Page 21 of Ruby in the Rough (Heiress #4)
Chapter
Twenty-One
C ordelia did not know how she had come to be standing at the front of a crowded room, a ring on her finger, and a new title before her name. But within three days of being caught in a scandalous position with the Duke of Walpole, she had become his wife.
Married.
The small church on the estate was overflowing with guests from the surrounding counties and house party. Pew after pew full of the ton who wore curious smiles and exchanged knowing glances.
Everything had changed.
She was no longer Lady Cordelia Ravensmere. She was the Duchess of Walpole.
And yet, as she stood beside the duke at the wedding breakfast a little while later, a delicate porcelain plate in her hand, she wasn’t sure how to act around him. Nor, it seemed, did he know how to proceed around her.
The last few days had been a whirlwind of arrangements, whispers, explanations, and rushed plans. Rosalind had summoned the rest of the family to the estate, and they had arrived the evening prior, just in time for the wedding.
A servant passed by with a silver salver, offering small, intricately decorated cakes. She accepted one with a polite smile. "Thank you." Though she had no appetite. Her stomach was knotted too tightly to consider eating.
The duke, at her side, appropriated one as well but made no move to eat it.
“I’m sorry to have put you in this position, Cordelia,” he said quietly, his voice pitched low enough that only she could hear. “It was never my intention.”
She resisted a sigh. He had said the same thing more than once in the past three days, and though she did not doubt his sincerity, the words had begun to wear.
“I know it was not your intention, Your Grace.” She met his eyes and hoped he did not regret this outcome as much as she feared he did. If she was forever an obligation he would come to resent.
“And as I’ve said, several times now, I too am sorry. I would have preferred our wedding to occur under very different circumstances.”
He looked away, a pained expression tightening his features. “I fear I shall not be a good husband, Cordelia.”
Her heart lurched and dread prickled at the base of her spine. She hoped—prayed—his words were no more than nerves. Surely he did not mean them as a settled truth.
“There is no reason our marriage cannot be a success, Your Grace,” she replied, forcing calm into her voice. “We get along well enough. And I believe…” She hesitated, cheeks heating. “There is passion.”
She dared not look at him after that confession.
But was it not true?
From the moment they’d first danced, first argued, first kissed, there had been something undeniable between them. A spark that flared into a blaze whenever they touched. Whenever he looked at her in that way.
She wanted him with a ferocity that shocked her. That day in the library, he had only needed to snick the lock, and she had thrown herself at him like a woman possessed.
Pulled his shirt from his breeches.
Pressed her mouth to his skin.
Laid down before him and allowed him to own every inch of her body.
They had not touched since. He had not returned to her chamber, and she had not expected him to, not with the wedding looming. But the longing hadn’t abated. It had grown.
He cleared his throat. “We get along, yes. But marriage was not a prospect I had thought to enter into. Not now. Not this way.”
He glanced around, as if worried someone might overhear. “I have a reputation in town. Up until recently, I had a mistress.”
Cordelia nodded stiffly. “I had heard rumors of her. I saw her once, in Greenwich.”
He looked at her and she wondered if he could see the fear, the jealousy that riled up within her at the mention of his mistress. "I have ended that association,” he said. “But that is not to say I will not take up with another.”

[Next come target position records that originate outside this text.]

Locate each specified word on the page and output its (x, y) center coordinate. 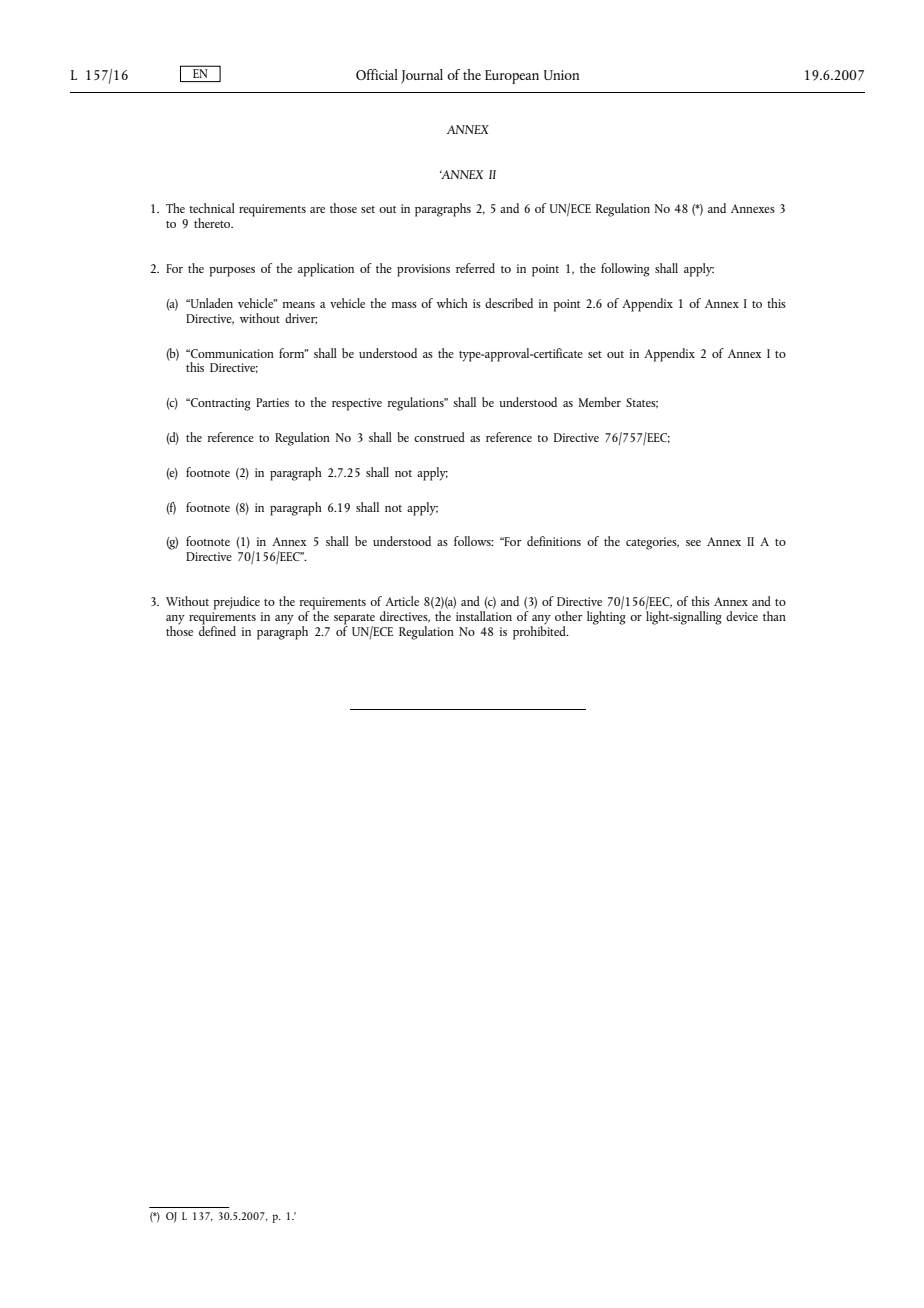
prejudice (236, 603)
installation (484, 614)
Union (561, 75)
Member (599, 402)
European (512, 77)
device (742, 616)
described (509, 303)
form (293, 353)
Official (377, 74)
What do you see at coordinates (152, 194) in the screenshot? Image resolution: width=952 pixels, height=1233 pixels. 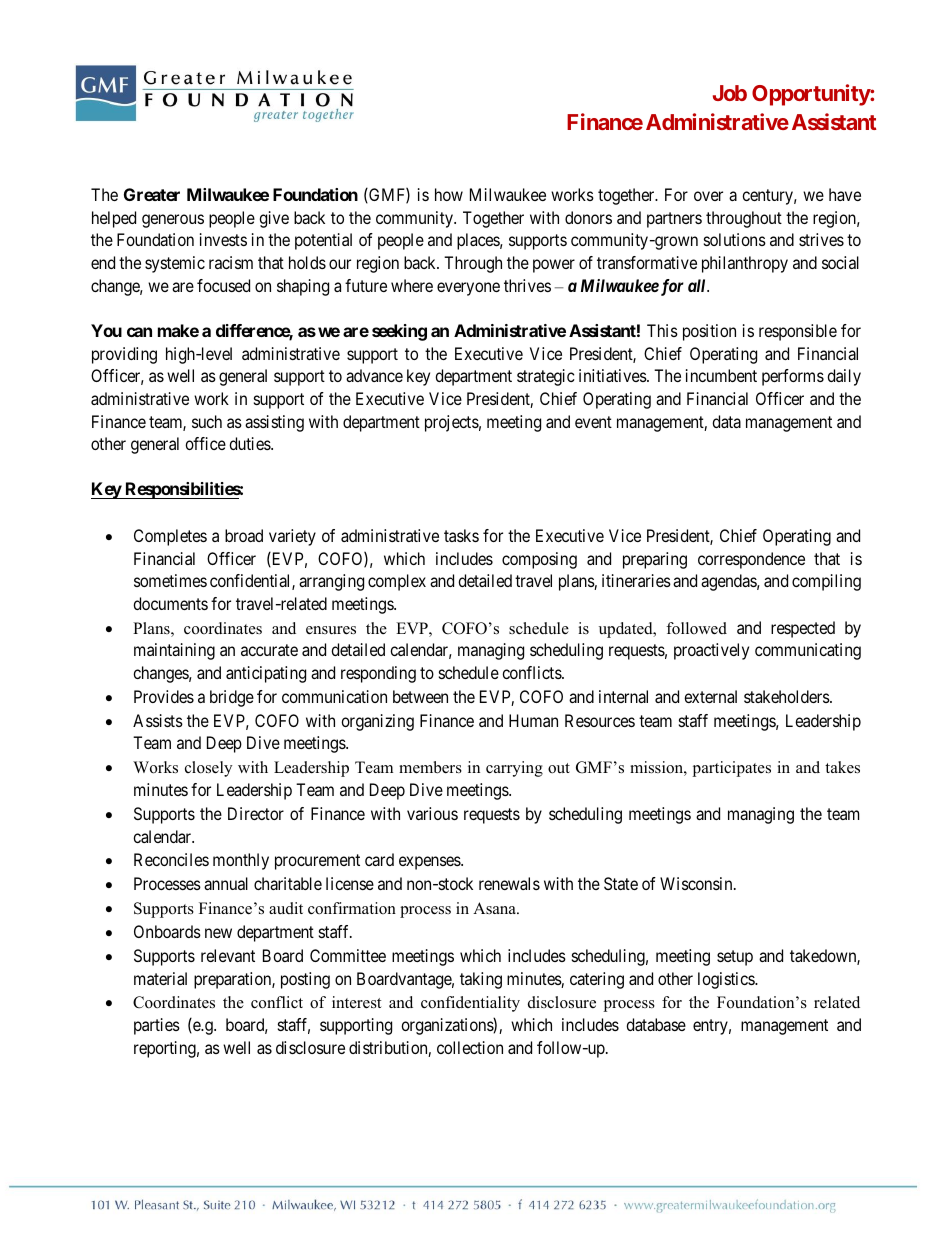 I see `Greater` at bounding box center [152, 194].
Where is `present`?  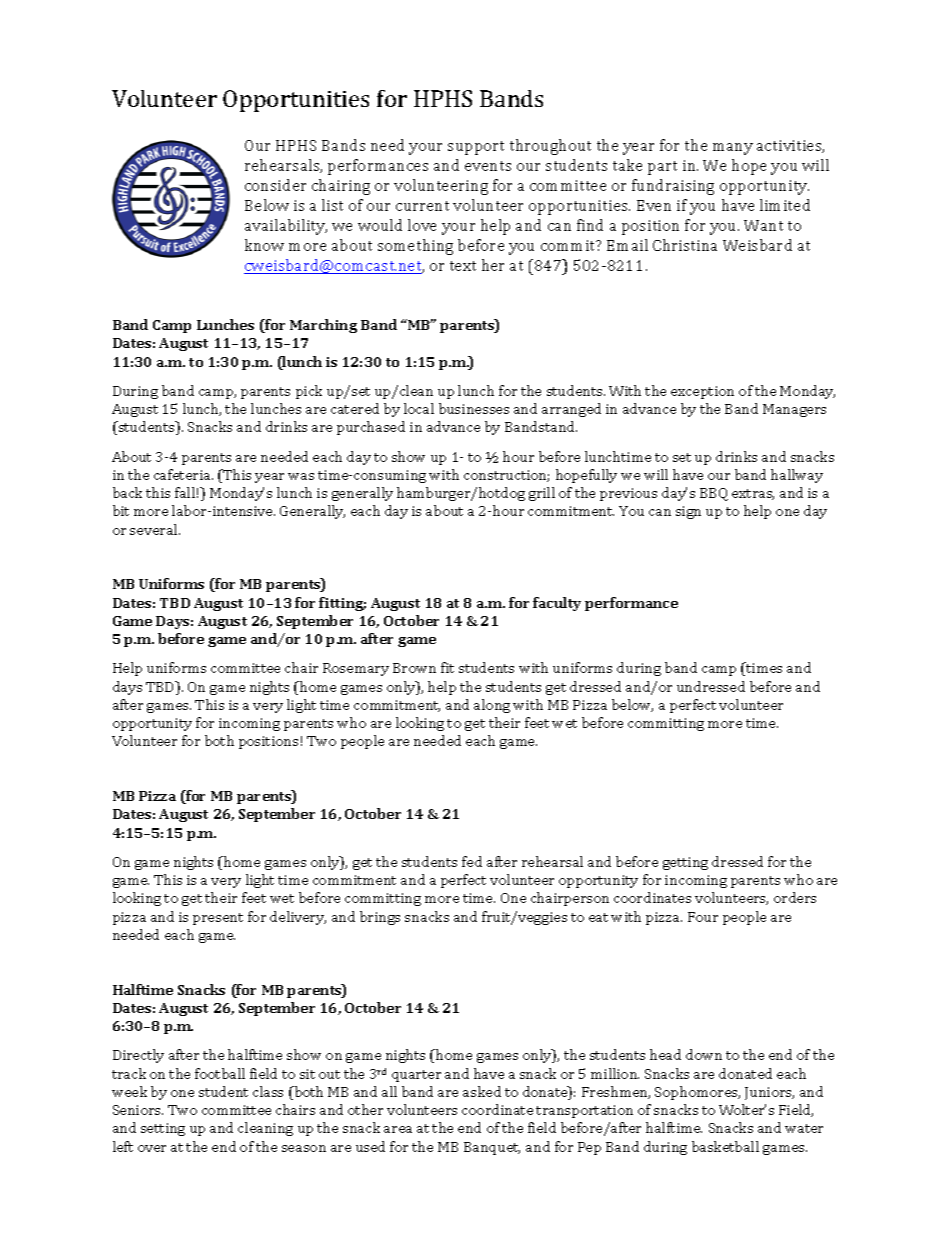 present is located at coordinates (218, 919).
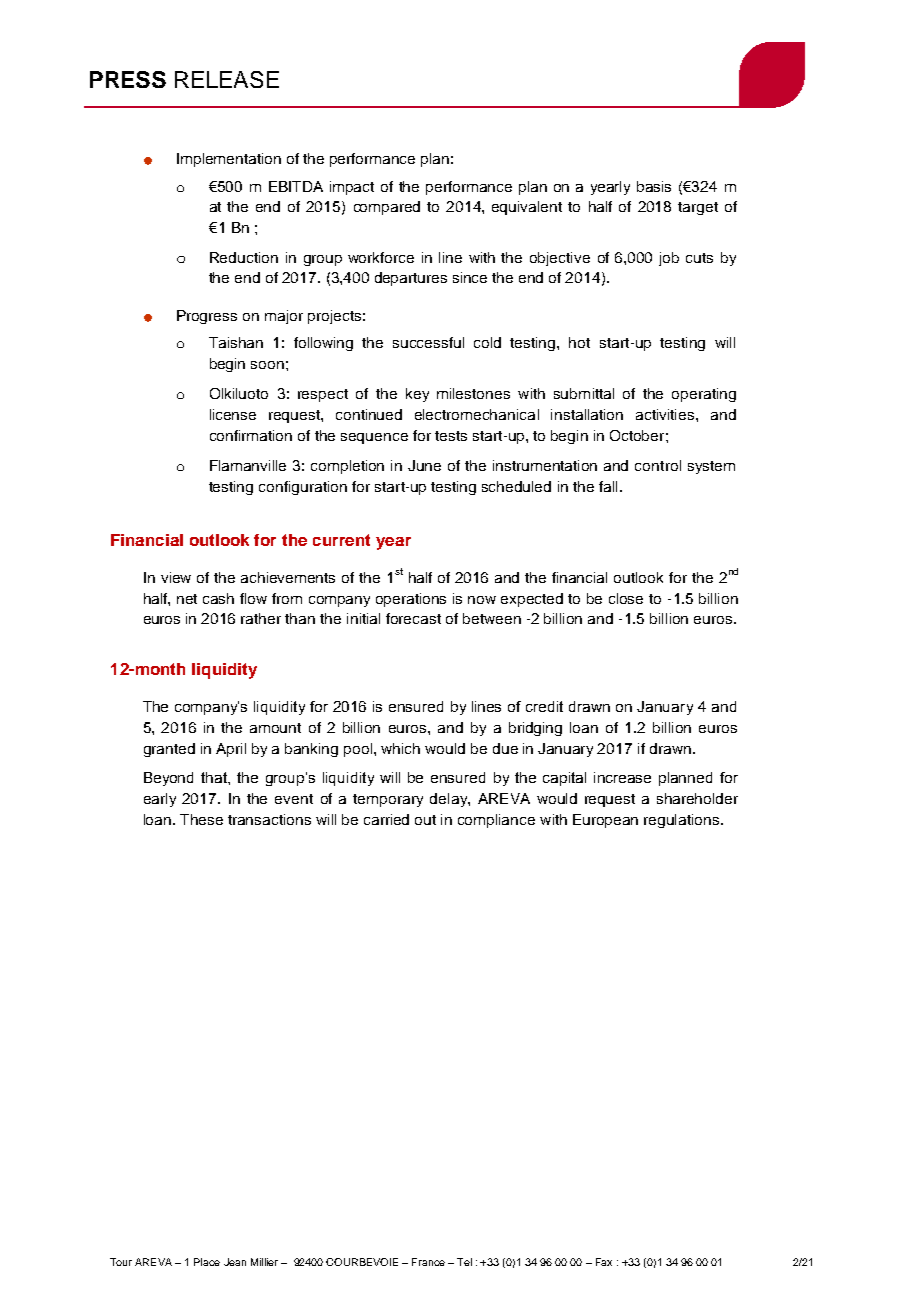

Cordelia turned slowly to him, her hand tightening around the edge of her plate. “So you are telling me that despite our marriage—despite the passion between us—you intend no loyalty? No chance of love?”
He didn’t answer and her throat grew tight.
Panic churned in her belly and the disappointment of her marriage, that he would warn her away after all that had been done between them settled like a weight upon her chest. Christian may think being honest was honorable, that he did not mean to hurt her, it was simply his truth, but that didn’t make it any more devastating.
Still, the idea that her husband could be unfaithful from the very start, that he would allow others to share in what should be hers alone, made her want to cast up her accounts.
If he betrayed her, how could love ever grow between them?
It could not. The trust too would be severed. Everything would be wrong. All her dreams of a marriage like her sisters’—a love match, a courtship turned partnership, mutual respect and affection—faded before her eyes.
She had hoped for so much more than she was being offered. What kind of future lay ahead? Certainly it would not be the one she had once imagined.